Sony and Philips also made more specific claims. In an insert in many SACDs, especially in the early days, they said: ‘Where CD frequency response extends to 20,000 Hz, DSD technology can theoretically reach 100,000 Hz. Where CD has dynamic range of 96 dB, DSD recording can achieve 120 dB across the entire audible range.’

Cool, huh?

But as we shall see, these claims are highly misleading. In reality, it is a rare DSD recording that has an effective frequency response much beyond 30,000 hertz. That isn’t because of the recording. That’s because of the design of the Direct Stream Digital process itself that was touted as an improvement on PCM.

Indeed, it’s extremely hard to reconcile these two statements:

– ‘DSD technology can theoretically reach 100,000 Hz’, and
– ‘On-Chip 50 kHz Filter to Meet Scarlet Book SACD Recommendations’

DSD FilterThe second of those is from the datasheet of a popular PCM/DSD DAC chip, the Cirrus Logic CS4398 (PDF).
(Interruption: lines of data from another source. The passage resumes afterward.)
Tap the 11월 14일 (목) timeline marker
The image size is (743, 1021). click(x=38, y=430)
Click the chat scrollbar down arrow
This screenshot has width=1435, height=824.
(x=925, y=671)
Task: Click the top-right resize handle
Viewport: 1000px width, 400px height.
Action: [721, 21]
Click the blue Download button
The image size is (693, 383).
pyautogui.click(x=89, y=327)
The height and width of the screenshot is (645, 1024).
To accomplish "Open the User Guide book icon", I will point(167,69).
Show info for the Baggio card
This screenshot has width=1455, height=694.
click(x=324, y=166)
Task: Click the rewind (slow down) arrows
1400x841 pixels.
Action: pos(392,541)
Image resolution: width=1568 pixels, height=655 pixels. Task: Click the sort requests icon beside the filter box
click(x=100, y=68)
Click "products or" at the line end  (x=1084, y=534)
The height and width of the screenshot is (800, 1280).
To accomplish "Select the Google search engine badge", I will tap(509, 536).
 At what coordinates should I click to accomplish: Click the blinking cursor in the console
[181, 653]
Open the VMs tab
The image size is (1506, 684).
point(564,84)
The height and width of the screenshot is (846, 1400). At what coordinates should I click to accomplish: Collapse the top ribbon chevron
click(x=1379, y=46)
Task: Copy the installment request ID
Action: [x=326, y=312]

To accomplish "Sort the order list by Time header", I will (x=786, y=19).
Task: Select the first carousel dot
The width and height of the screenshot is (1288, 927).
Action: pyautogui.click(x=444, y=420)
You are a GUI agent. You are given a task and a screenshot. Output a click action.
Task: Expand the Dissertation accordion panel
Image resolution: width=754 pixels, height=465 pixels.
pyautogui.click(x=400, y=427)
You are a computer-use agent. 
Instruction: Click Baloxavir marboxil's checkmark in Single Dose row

Yes, even while Sony and Philips were promoting that 100kHz bandwidth for SACD, its formal specification ‘recommended’ that players filter the output at 50kHz.

WHAT IS DSD? HOW DOES IT DIFFER FROM PCM?

PCM (for Pulse Code Modulation) is simple to understand. At regular intervals the instantaneous level of an analogue signal is measured. A record is kept of those measurements. That record can be used to reconstruct the original signal. Because a discrete numbering system is used to take the measurements, multiple generations of digital copying ought not degrade the quality of the record at all. The resolution of the system is determined by two factors: how frequently the measurements are taken, and the size of the number space upon which the measurements are mapped. A CD measures samples at 44,100 hertz (samples per second) and uses a sixteen bit number space (allowing 65,536 levels to be measured). DVD Audio and Blu-ray permit up to 192,000 samples per second and 24 bits (16.7 million levels).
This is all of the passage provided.